Your task:
Below are entries. Reproduce exactly the lines between the line holding "April 2025 (520, 1035)" and the line holding "August 2024 (525, 1154)", inclusive, and only those.

-*-

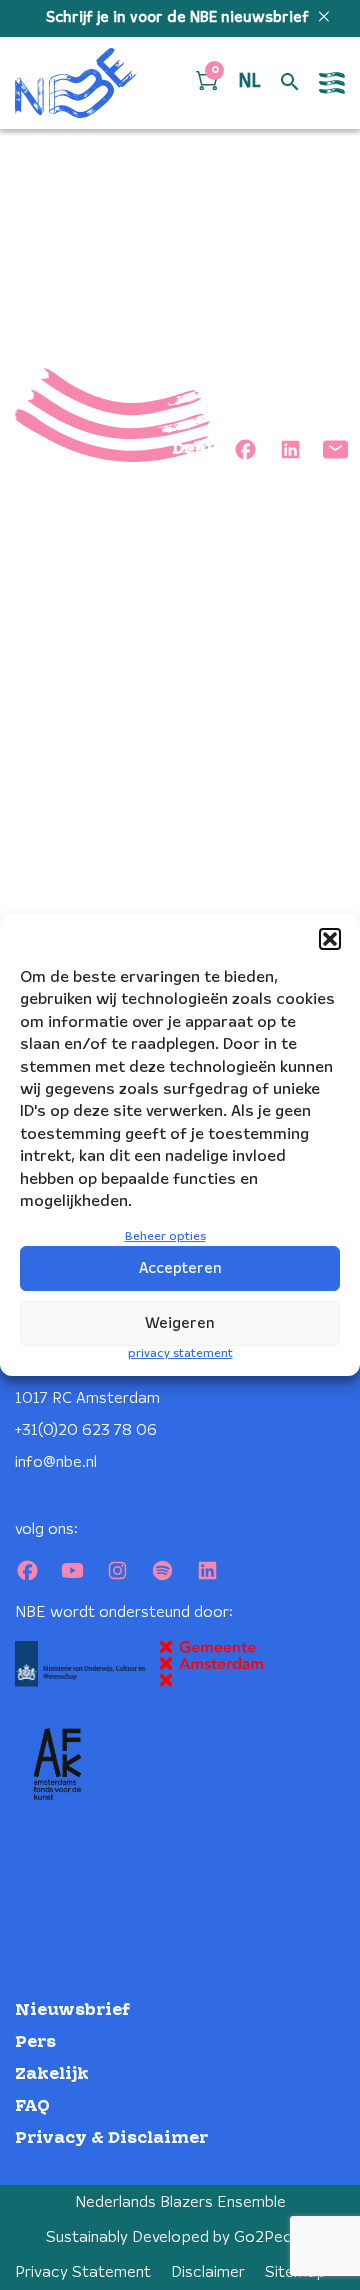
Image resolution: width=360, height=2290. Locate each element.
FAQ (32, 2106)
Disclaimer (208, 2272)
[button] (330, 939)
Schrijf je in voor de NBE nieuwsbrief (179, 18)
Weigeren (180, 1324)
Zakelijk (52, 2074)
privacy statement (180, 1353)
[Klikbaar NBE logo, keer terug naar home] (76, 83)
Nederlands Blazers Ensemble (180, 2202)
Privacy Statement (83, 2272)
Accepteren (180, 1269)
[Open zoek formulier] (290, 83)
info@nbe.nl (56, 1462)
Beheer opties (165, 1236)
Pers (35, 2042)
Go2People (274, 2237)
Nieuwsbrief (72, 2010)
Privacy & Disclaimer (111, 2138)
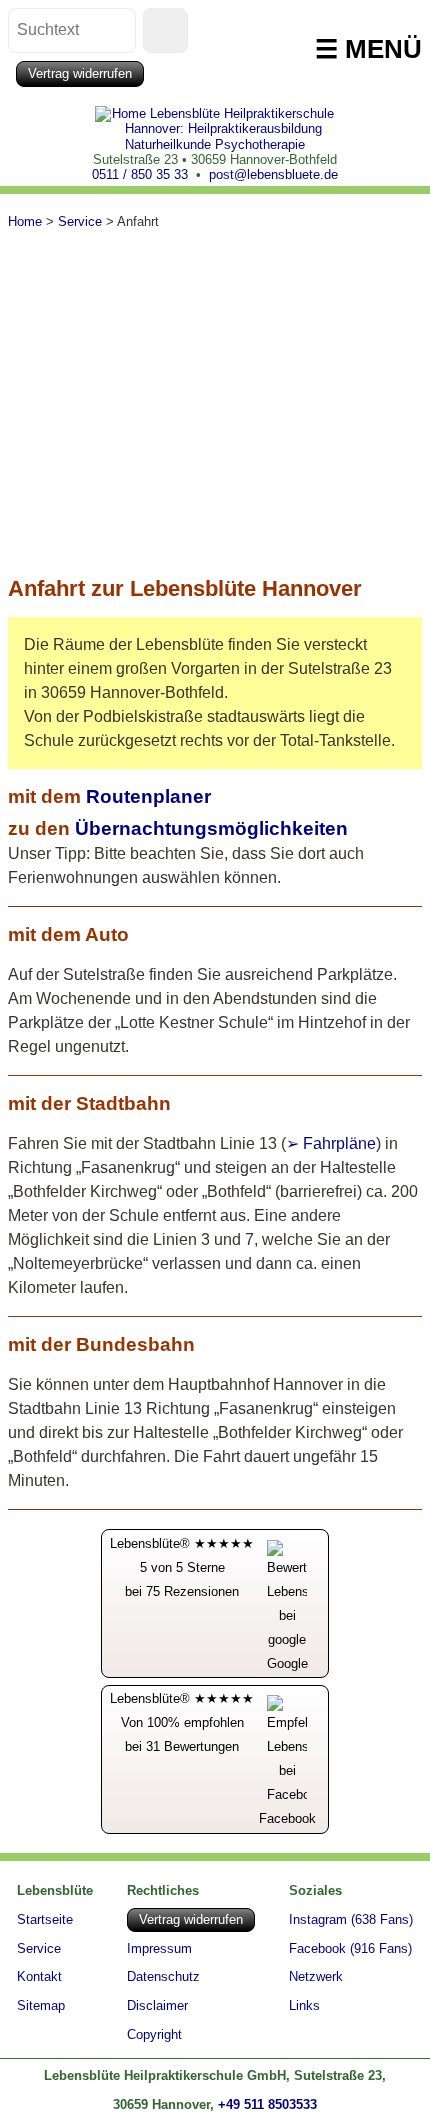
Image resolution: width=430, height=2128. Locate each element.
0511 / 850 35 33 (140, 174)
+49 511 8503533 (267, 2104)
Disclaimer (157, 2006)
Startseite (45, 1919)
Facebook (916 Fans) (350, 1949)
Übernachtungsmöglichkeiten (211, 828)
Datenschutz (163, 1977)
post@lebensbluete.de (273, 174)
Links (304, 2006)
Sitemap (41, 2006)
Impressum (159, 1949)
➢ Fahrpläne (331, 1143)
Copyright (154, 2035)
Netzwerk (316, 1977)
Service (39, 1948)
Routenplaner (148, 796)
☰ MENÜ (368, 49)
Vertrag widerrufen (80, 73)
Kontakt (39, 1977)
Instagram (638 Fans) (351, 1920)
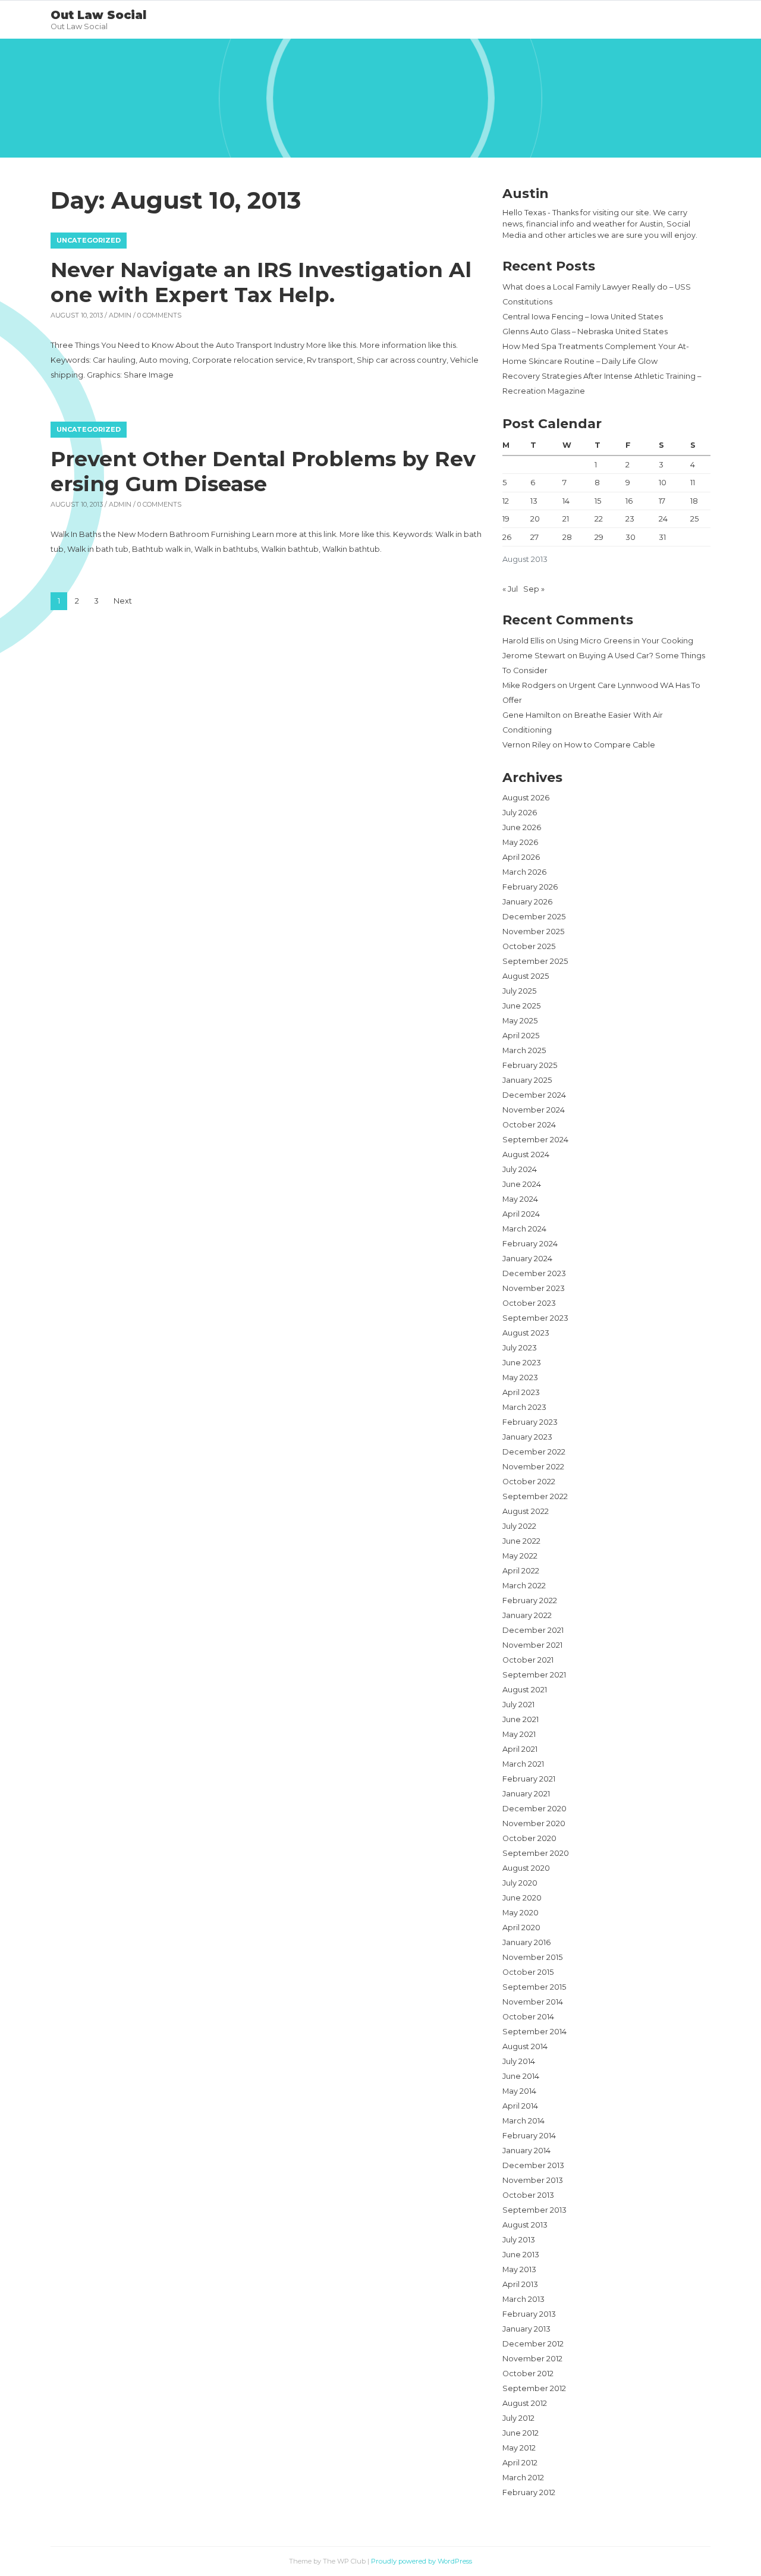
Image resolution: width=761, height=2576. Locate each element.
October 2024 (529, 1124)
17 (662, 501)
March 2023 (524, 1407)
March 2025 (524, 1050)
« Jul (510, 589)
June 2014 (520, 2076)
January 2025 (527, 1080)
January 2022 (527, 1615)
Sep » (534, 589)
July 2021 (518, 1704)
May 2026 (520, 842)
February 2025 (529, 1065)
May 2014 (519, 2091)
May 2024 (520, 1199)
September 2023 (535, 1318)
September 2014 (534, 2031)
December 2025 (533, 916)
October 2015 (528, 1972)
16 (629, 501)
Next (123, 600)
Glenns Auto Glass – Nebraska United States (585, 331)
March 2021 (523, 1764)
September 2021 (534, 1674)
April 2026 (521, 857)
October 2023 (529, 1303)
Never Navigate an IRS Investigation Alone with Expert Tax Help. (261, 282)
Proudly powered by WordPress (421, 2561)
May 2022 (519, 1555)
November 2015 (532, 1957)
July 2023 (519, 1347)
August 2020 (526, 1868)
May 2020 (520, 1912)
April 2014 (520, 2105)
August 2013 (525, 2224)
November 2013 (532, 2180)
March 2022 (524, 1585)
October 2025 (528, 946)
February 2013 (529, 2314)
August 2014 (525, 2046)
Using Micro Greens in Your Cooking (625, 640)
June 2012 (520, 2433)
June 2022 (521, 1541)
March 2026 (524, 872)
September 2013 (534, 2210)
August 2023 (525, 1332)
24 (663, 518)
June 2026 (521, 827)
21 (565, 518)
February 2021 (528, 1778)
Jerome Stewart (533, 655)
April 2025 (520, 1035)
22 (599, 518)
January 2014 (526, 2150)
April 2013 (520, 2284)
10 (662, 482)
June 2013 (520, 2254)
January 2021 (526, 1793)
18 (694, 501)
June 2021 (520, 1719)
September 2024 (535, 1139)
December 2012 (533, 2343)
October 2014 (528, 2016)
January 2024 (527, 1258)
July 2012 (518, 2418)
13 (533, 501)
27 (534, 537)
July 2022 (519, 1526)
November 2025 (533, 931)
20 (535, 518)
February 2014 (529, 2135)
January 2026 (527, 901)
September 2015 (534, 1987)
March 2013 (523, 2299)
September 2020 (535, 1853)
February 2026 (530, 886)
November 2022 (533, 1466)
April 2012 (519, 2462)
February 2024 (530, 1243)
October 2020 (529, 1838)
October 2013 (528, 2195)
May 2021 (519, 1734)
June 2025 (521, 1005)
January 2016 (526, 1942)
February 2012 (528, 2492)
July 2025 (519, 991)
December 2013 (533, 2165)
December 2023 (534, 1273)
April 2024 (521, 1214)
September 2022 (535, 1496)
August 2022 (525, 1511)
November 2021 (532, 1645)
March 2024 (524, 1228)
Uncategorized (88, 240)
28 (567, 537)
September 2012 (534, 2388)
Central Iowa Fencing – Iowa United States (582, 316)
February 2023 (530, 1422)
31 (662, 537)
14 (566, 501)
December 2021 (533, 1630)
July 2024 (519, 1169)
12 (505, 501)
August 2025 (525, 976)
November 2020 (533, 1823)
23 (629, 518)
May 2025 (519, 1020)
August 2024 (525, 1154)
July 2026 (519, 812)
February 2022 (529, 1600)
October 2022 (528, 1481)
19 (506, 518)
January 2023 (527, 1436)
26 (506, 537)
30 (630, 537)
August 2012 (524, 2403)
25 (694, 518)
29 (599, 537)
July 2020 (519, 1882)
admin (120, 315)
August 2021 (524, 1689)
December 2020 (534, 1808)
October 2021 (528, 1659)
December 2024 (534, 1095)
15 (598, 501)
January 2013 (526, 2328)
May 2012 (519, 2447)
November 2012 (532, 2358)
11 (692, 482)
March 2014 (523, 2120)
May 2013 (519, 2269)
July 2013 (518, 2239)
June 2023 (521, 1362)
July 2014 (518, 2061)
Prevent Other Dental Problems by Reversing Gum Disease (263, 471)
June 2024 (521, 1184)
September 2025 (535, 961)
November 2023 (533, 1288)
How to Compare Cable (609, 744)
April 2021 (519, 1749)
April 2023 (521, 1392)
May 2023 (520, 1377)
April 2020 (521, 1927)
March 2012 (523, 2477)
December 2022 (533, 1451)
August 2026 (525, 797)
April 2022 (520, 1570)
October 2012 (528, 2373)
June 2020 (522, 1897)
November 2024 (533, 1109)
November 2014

-*-

Your response:
April 2025 (520, 1035)
22 (599, 518)
January 2014 (526, 2150)
April 2013 (520, 2284)
10 (662, 482)
June 2013 (520, 2254)
January 2021 (526, 1793)
18 (694, 501)
June 2021 (520, 1719)
September 2024 (535, 1139)
December 2012 (533, 2343)
October 2014 (528, 2016)
January 2024 (527, 1258)
July 2012 (518, 2418)
13 (533, 501)
27 (534, 537)
July 2022 (519, 1526)
November 2025 (533, 931)
20 (535, 518)
February 2014 (529, 2135)
January 2026 (527, 901)
September 2015 (534, 1987)
March 2013 (523, 2299)
September 2020 (535, 1853)
February 2026 (530, 886)
November 2022 (533, 1466)
April 2012 (519, 2462)
February 2024 (530, 1243)
October 2020 (529, 1838)
October 2013 (528, 2195)
May 2021 (519, 1734)
June 2025 (521, 1005)
January 2016 (526, 1942)
February 2012 (528, 2492)
July 2025 (519, 991)
December 2013 (533, 2165)
December 2023 (534, 1273)
April 2024 (521, 1214)
September 2022 (535, 1496)
August 2022 (525, 1511)
November 2021 (532, 1645)
March 2024 (524, 1228)
Uncategorized (88, 240)
28 (567, 537)
September 2012 (534, 2388)
Central Iowa Fencing – Iowa United States (582, 316)
February 2023 (530, 1422)
31 (662, 537)
14 (566, 501)
December 2021 (533, 1630)
July 2024 (519, 1169)
12 (505, 501)
August 2025 (525, 976)
November 2020 (533, 1823)
23 (629, 518)
May 2025 (519, 1020)
August 2024 (525, 1154)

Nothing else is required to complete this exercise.